EXERCISE BRIEF:
Copy the listing below line for line, keeping every character unchanged.

TASK INPUTS:
## Start
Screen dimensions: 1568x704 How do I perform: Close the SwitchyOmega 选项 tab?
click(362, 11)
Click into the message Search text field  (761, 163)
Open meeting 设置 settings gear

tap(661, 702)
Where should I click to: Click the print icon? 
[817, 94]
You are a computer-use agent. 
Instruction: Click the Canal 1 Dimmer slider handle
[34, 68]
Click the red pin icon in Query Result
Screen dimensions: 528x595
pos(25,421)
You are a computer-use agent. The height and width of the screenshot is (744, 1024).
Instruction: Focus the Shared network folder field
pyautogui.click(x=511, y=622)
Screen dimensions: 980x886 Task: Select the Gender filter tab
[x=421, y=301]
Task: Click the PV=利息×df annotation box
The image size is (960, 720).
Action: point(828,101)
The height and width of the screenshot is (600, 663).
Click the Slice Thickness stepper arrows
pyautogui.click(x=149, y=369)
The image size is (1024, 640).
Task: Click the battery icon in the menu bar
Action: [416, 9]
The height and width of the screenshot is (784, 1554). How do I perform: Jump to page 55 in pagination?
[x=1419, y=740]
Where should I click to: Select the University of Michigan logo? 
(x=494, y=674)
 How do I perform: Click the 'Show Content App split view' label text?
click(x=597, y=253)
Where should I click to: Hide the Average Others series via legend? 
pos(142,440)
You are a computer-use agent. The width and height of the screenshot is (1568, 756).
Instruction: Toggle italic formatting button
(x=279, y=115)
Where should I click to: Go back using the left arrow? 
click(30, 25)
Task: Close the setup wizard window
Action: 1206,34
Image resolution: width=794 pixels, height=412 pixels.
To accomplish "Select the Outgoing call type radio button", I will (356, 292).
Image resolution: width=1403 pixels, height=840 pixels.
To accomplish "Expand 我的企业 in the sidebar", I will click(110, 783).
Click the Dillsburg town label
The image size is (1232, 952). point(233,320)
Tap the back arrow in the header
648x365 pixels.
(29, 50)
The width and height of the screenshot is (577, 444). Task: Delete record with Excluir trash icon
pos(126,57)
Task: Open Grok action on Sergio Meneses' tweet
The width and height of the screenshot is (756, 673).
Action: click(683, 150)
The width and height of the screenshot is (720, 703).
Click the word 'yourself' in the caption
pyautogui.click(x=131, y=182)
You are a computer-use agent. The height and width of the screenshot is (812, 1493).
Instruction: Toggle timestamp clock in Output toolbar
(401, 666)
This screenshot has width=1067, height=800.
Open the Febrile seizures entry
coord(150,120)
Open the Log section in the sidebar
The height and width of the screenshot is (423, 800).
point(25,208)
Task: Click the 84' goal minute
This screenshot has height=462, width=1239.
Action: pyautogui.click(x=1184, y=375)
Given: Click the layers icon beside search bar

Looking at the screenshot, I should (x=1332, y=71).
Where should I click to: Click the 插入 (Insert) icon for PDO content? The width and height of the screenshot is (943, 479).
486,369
## End
CORRECT OUTPUT:
Screen dimensions: 1568x704 How do I perform: Close the SwitchyOmega 选项 tab?
click(362, 11)
Click into the message Search text field  (761, 163)
Open meeting 设置 settings gear

tap(661, 702)
Where should I click to: Click the print icon? 
[817, 94]
You are a computer-use agent. 
Instruction: Click the Canal 1 Dimmer slider handle
[34, 68]
Click the red pin icon in Query Result
Screen dimensions: 528x595
pos(25,421)
You are a computer-use agent. The height and width of the screenshot is (744, 1024).
Instruction: Focus the Shared network folder field
pyautogui.click(x=511, y=622)
Screen dimensions: 980x886 Task: Select the Gender filter tab
[x=421, y=301]
Task: Click the PV=利息×df annotation box
The image size is (960, 720).
Action: point(828,101)
The height and width of the screenshot is (600, 663).
Click the Slice Thickness stepper arrows
pyautogui.click(x=149, y=369)
The image size is (1024, 640).
Task: Click the battery icon in the menu bar
Action: [416, 9]
The height and width of the screenshot is (784, 1554). How do I perform: Jump to page 55 in pagination?
[x=1419, y=740]
Where should I click to: Select the University of Michigan logo? 
(x=494, y=674)
 How do I perform: Click the 'Show Content App split view' label text?
click(x=597, y=253)
Where should I click to: Hide the Average Others series via legend? 
pos(142,440)
You are a computer-use agent. The width and height of the screenshot is (1568, 756).
Instruction: Toggle italic formatting button
(x=279, y=115)
Where should I click to: Go back using the left arrow? 
click(30, 25)
Task: Close the setup wizard window
Action: 1206,34
Image resolution: width=794 pixels, height=412 pixels.
To accomplish "Select the Outgoing call type radio button", I will (356, 292).
Image resolution: width=1403 pixels, height=840 pixels.
To accomplish "Expand 我的企业 in the sidebar", I will click(110, 783).
Click the Dillsburg town label
The image size is (1232, 952). point(233,320)
Tap the back arrow in the header
648x365 pixels.
(29, 50)
The width and height of the screenshot is (577, 444). Task: Delete record with Excluir trash icon
pos(126,57)
Task: Open Grok action on Sergio Meneses' tweet
The width and height of the screenshot is (756, 673).
Action: click(683, 150)
The width and height of the screenshot is (720, 703).
Click the word 'yourself' in the caption
pyautogui.click(x=131, y=182)
You are a computer-use agent. The height and width of the screenshot is (812, 1493).
Instruction: Toggle timestamp clock in Output toolbar
(401, 666)
This screenshot has width=1067, height=800.
Open the Febrile seizures entry
coord(150,120)
Open the Log section in the sidebar
The height and width of the screenshot is (423, 800).
point(25,208)
Task: Click the 84' goal minute
This screenshot has height=462, width=1239.
Action: pyautogui.click(x=1184, y=375)
Given: Click the layers icon beside search bar

Looking at the screenshot, I should (x=1332, y=71).
Where should I click to: Click the 插入 (Insert) icon for PDO content? The width and height of the screenshot is (943, 479).
486,369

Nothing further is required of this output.